Отпущен поэт был только после того, как елисеевские домочадцы открестились чуть ли и не от знакомства с ним.
В 1912 году в статье «Еще один поход на демократию» Ленин писал, что Некрасов «грешил нотками либерального угодничества, но сам же горько оплакивал свои грехи и публично каялся в них...» «Неверный звук» — вот как называл сам Некрасов свои либерально-угоднические «грехи».
И называл совершенно правильно. Но при чем здесь «либеральное угодничество»? «Неверный», то есть неточный, ошибочный, неверно просчитанный. Кстати сказать, а если бы он не сделал того же «муравьевского» шага, очень может статься, что его бы упрекали за то, что он не сделал его, не использовал шанс, не рискнул: ведь он единственный, кто этот единственный шанс получал. Он рискнул и — проиграл: а, как известно, непобедителей судят.
Некрасов тяжко до конца дней переживал всю эту историю. И перед концом, как вспоминает тот же Елисеев, если физические страдания Некрасова усугубляются нравственными, то это происходит от того, что он «преувеличивает значение некоторых проступков, совершенных им в жизни, проступков до того малозначащих, что при том уровне нравственности, который существует в обществе, еще остается вопрос, проступки ли это...».
Некрасов чувствовал и думал иначе и не считал ту же историю с Муравьевым — именно ее — малозначащей. И был прав.
Дело в том, что риск действительно оказался слишком большим. И отнюдь не только личным. Накал скандала, взрыв страстей и потрясений лишь подтвердили, чем стал Некрасов в русском обществе. «Ведь имя Некрасова, — свидетельствует современница, — было окружено таким ореолом, что каждый из нас, людей тогдашнего молодого поколения, жаждал хоть издали взглянуть на любимого поэта».
«Портреты его, — вспоминает один из государственных чиновников, — висели в квартирах всех образованных либеральных людей столицы, на литературных вечерах огромные залы битком наполнялись публикою; его выход, чтение и уход сопровождались овациями». «...Мы, — рассказывает писатель Г. Мачтет, — выстаивали иногда целые часы, чтобы уловить его выход на улицу или хоть один силуэт за стеклом оконной рамы».
Он был властителем если не дум, то чувств и настроений, во всяком случае, символом скорби, неприятия и непримиренности, знаком печали и гнева.
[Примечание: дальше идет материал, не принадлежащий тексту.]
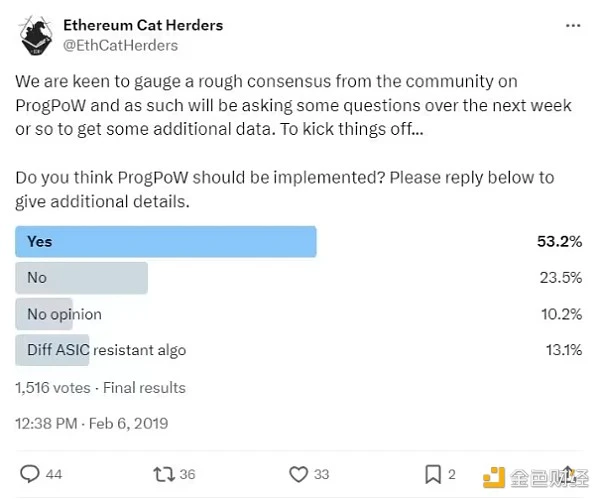
Task: Click the 53.2% result percentage
Action: pos(559,242)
Так что «муравьевские» стихи не были личной ошибкой. Этот могущий показаться чуть ли не частным эпизод стал буквально всех захватившим событием: общественным поражением одних и общественным торжеством других. Совестливейший Глеб Успенский до конца дней переживал его как собственную драму. У Некрасова были все основания не считать свой «проступок» малозначащим, я, проиграв, он почти немедленно, как говорится, охватил мысленным взором всю картину:
Ликует враг, молчит в недоуменьи
Вчерашний друг, качая головой,
И вы, и вы отпрянули в смущеньи,
Стоявшие бессменно предо мной
Великие, страдальческие тени,
О чьей судьбе так горько я рыдал,
На чьих гробах я преклонял колени
И клятвы мести грозно повторял...
Зато кричат безличные: «Ликуем!»,
Спеша в объятья к новому рабу
И пригвождая жирным поцелуем
Несчастного к позорному столбу.
Это написано сразу по возвращении домой из клуба, в тот же вечер. Впрочем, если отнести, а отнести, безусловно, можно, к «великим страдальческим теням» сибирского ссыльного — Чернышевского, то как раз с его стороны не последовало ни слова осуждения — ни тогда и никогда.
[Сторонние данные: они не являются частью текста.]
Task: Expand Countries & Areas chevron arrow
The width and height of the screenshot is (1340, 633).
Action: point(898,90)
Поэт же нашел такую силу и такой способ искупления, что, право, подчас кажется: для этого стоило согрешить; истинно: не согрешишь — не покаешься, не покаешься — не спасешься. А Некрасов спасался и тем спасал — и, наверное, спас многих.
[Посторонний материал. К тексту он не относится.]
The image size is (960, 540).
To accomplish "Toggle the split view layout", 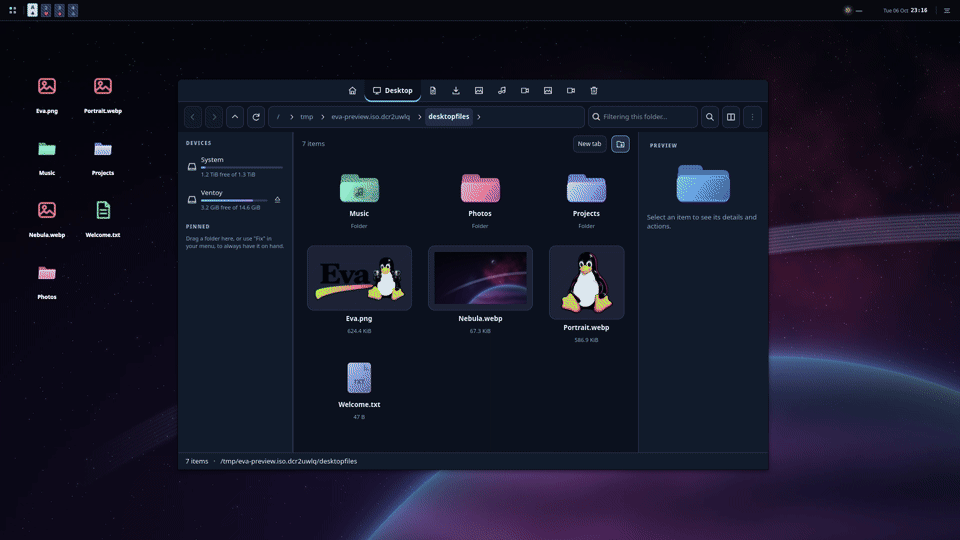I will click(731, 117).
Отнюдь не сентиментальный Ленин точно формулировал положение «согрешившего» Некрасова: «...грешил... сам же горько оплакивал свои «грехи» и публично каялся в них». Публично каялся\
Как бы ни относиться к такому публичному покаянию — возмущаться ли, издеваться ли, умиляться ли, — это ярчайшая национальная особенность, и, кажется, никто в русской поэзии не выразил ее сильнее «кающегося дворянина» Некрасова. Почему-то применительно к Некрасову это давно пустили по дворянской линии. Между тем это был кающийся русский — именно не раскаявшийся, а кающийся. Раскаяние скорее предполагает невозможность повторения и, как бы смягчая ответственность за содеянное («Я больше не буду»), локализуется. Покаяние — постоянно и неотменяемо, оно никогда не снимает и не облегчает ноши ответственности. Раз раскаявшийся и всегда кающийся — разные люди.